At Memphis, Hermes was regarded as representing the personification of divine wisdom, or, more exactly perhaps, the inventive power of the human mind. A little library of forty-two books—which a patricist saw, but not being initiate could not read—was attributed to him.[17] The books contained the entire hieratic belief. Fragments that are held to have survived in an extant Greek novel are obviously Egyptian, but as obviously Alexandrine and neo-platonic. In the editio princeps Pheidias is mentioned. Mention of Michel Angelo would have been less anachronistic. The original books are gone, all of them, forever, perhaps, save one, chapters of which are as old as the fourth dynasty and, it may be, are still older. Pyramid texts of the fifth dynasty show that there then existed what to-day is termed The Book of the Dead, a copy of which, put in a mummy's arms, was a talisman for the soul in the Court of Amenti, a passport thence to the Land of Light.
[17] Clemens Alexandrinos: Stromata vi.
"There is no book like it, man hath not spoken it, earth hath not heard it"—very truthfully it recites of itself. One copy, known as the Louvre Papyrus, presents the Divine Comedy, as primarily conceived and illustrated by an archaic Doré. Text and vignettes display the tribunal where the souls of the dead are judged.

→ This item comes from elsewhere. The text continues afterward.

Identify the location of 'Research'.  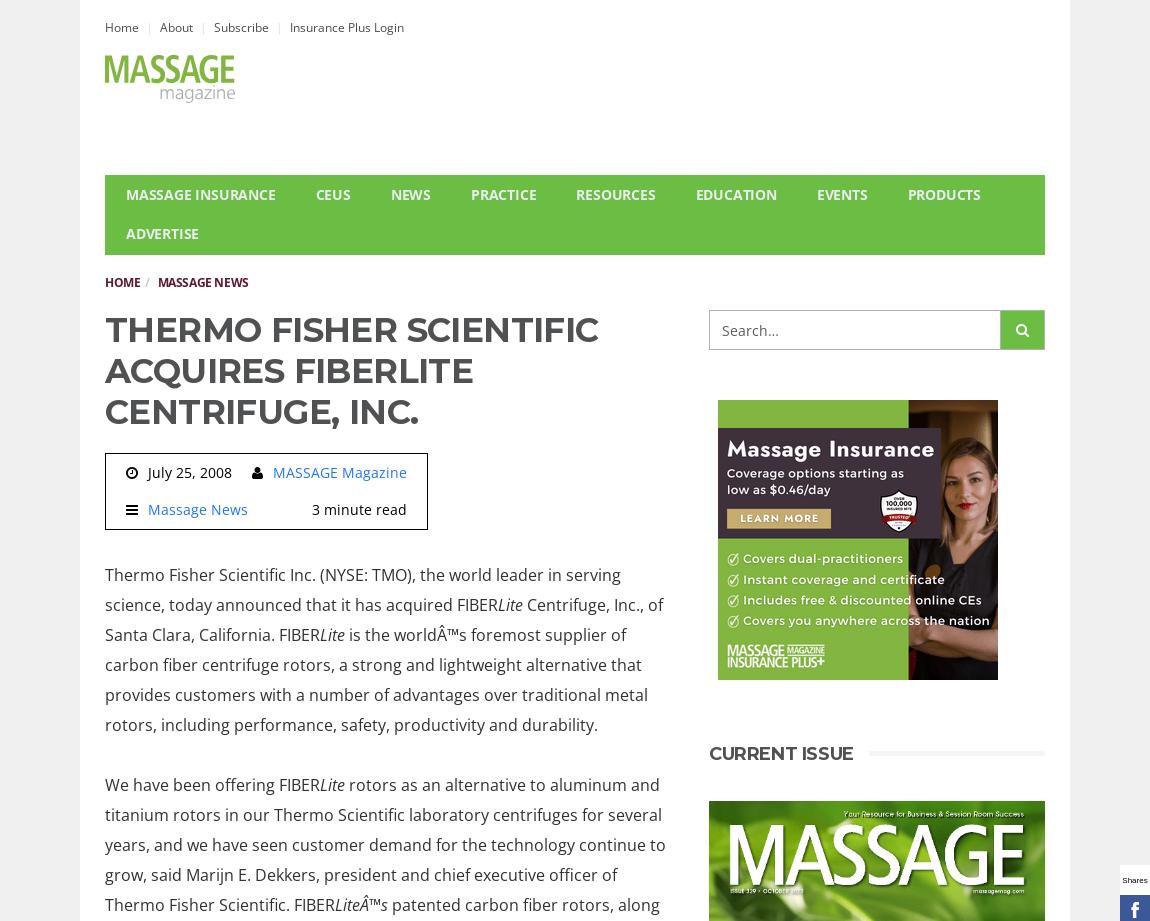
(517, 348).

In the foreground is an altar. Adjacent is a figure, half griffon, half chimera, the Beast of Amenti, perhaps too of the Apocalypse. Beyond, an ape poises a pair of scales. For balance is an ostrich feather. Above are the spirits of fate. At the left Osiris is enthroned. From a balcony his assessors lean. At the right is the entrance. There the disembodied, ushered by Truth, appears and, in homages and genuflections, affirms negatively the decalogue; protesting before the Master of Eternity that there is no evil in him; praying the dwellers in Amenti that he may cross the dark way; declaring to each that he has not committed the particular sin over which they preside.
"O Eater of Spirits gone out of the windows of Alu! O Master of the Faces!" he variously calls. "O the One who associates the Splendours! O the Glowing Feet gone out of the Night! I did not lie. I did not kill. I have not been anxious. I did not talk abundantly. I made no one weep. No heart have I harmed."

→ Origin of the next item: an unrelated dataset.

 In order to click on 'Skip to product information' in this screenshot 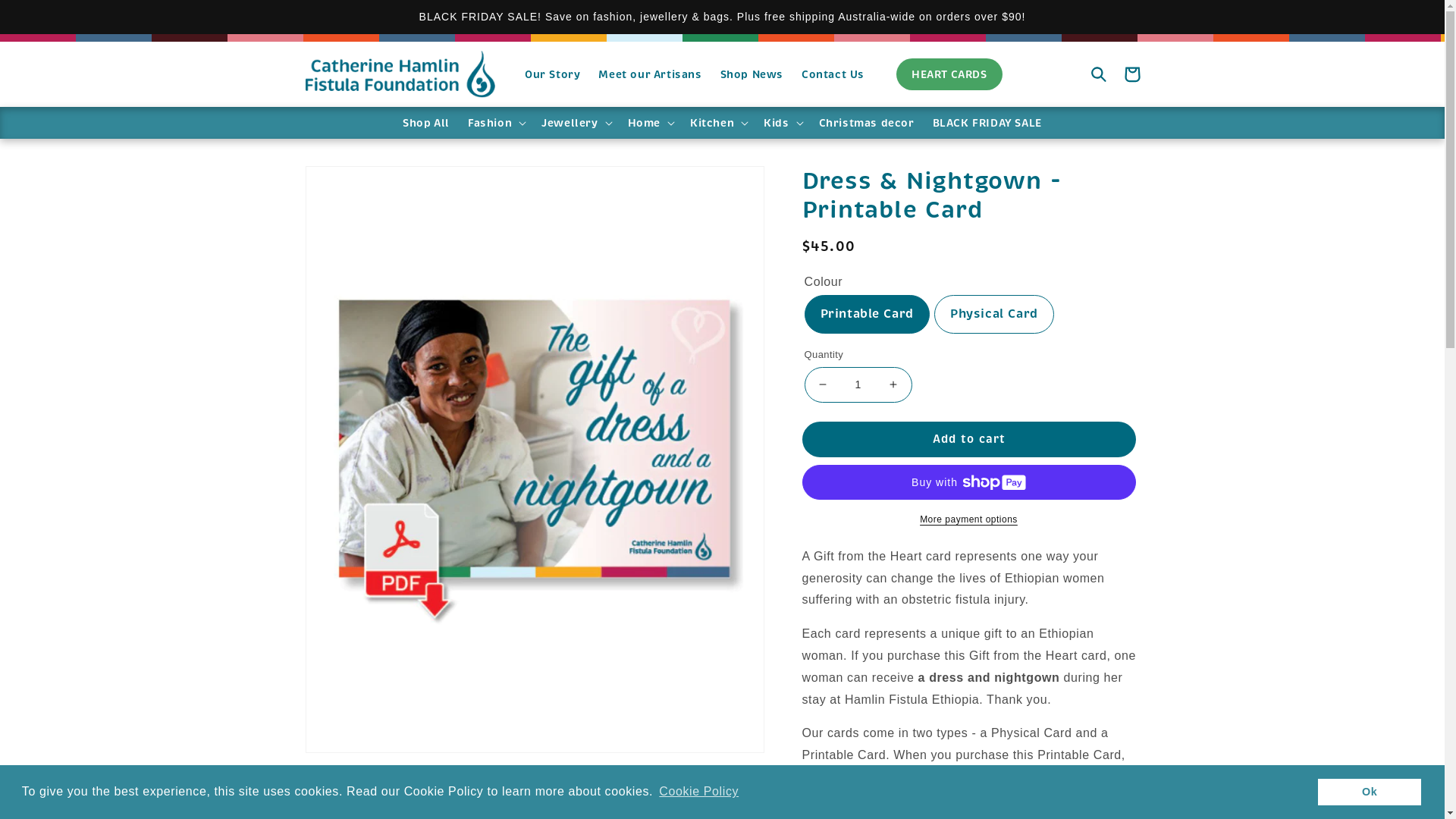, I will do `click(304, 182)`.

The assessors listen. "I have not been anxious. I made no one weep. No heart have I harmed." These abstentions, graces now, were virtues then, and so efficacious that they perhaps sufficed, as rightly they should, for absolution.

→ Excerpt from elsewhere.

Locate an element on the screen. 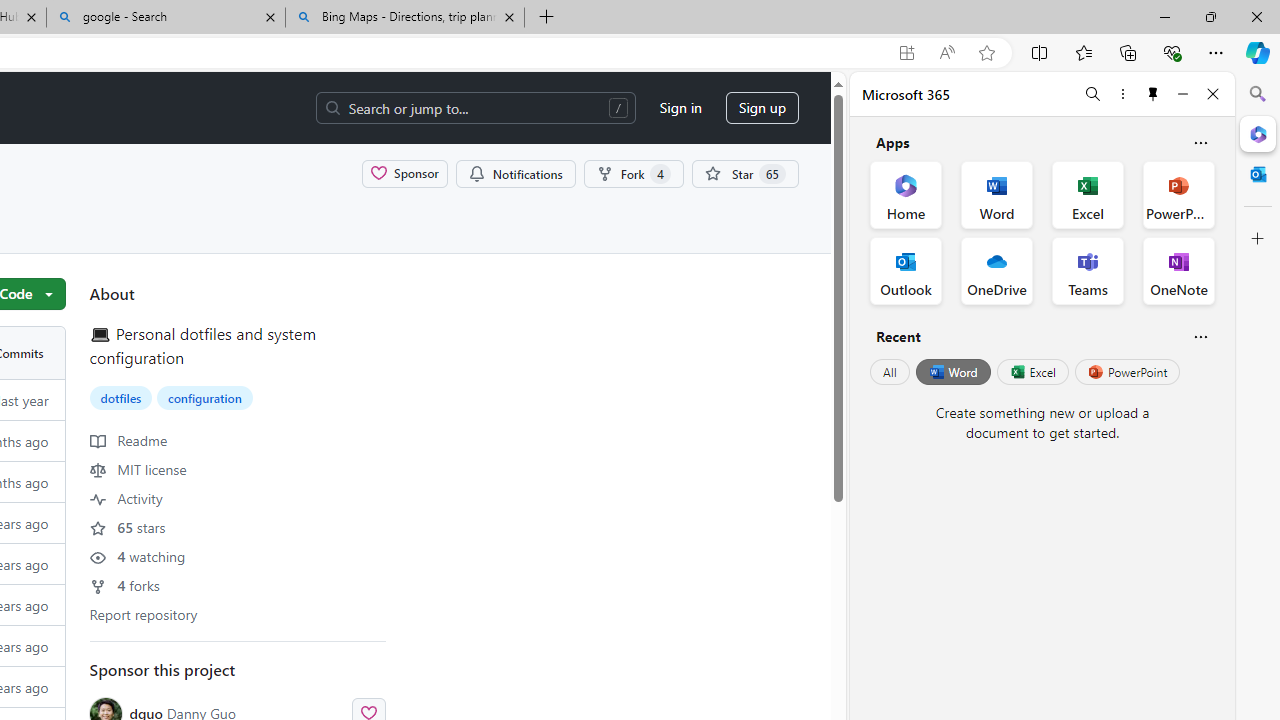 The width and height of the screenshot is (1280, 720). 'Notifications' is located at coordinates (515, 172).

But while the assessors listen and Osiris looks gravely on, no one accuses. It is conscience in its nakedness, conscience exposed there where all may see it, where for the first time perhaps it truly sees itself, and seeing realizes what there is in it of evil and what of good, it is that which protests.
Still the assessors listen. Orthodoxy on the part of the respondent is to them a minor thing. What they require is that he shall have been merciful to his fellow creatures, true to himself. Only when it is proven that he has done his duty to man, is he permitted to show that he has done his duty to gods.
The appeal continues: "I fed the hungry, clothed the naked, I gave water to them that thirsted. O ye that dwell in Amenti! I am unpolluted, I am pure."
But is it true? The scales decide. The heart of the respondent is weighed. If heavy, out it is cast to pass with him again through life's infernal circles. But, if light as the feather in the balance and therefore equal with truth, it is restored to the body, which then resurrects and, in the bark of the Sun, sails the celestial Nile to Râ and the Land of Light.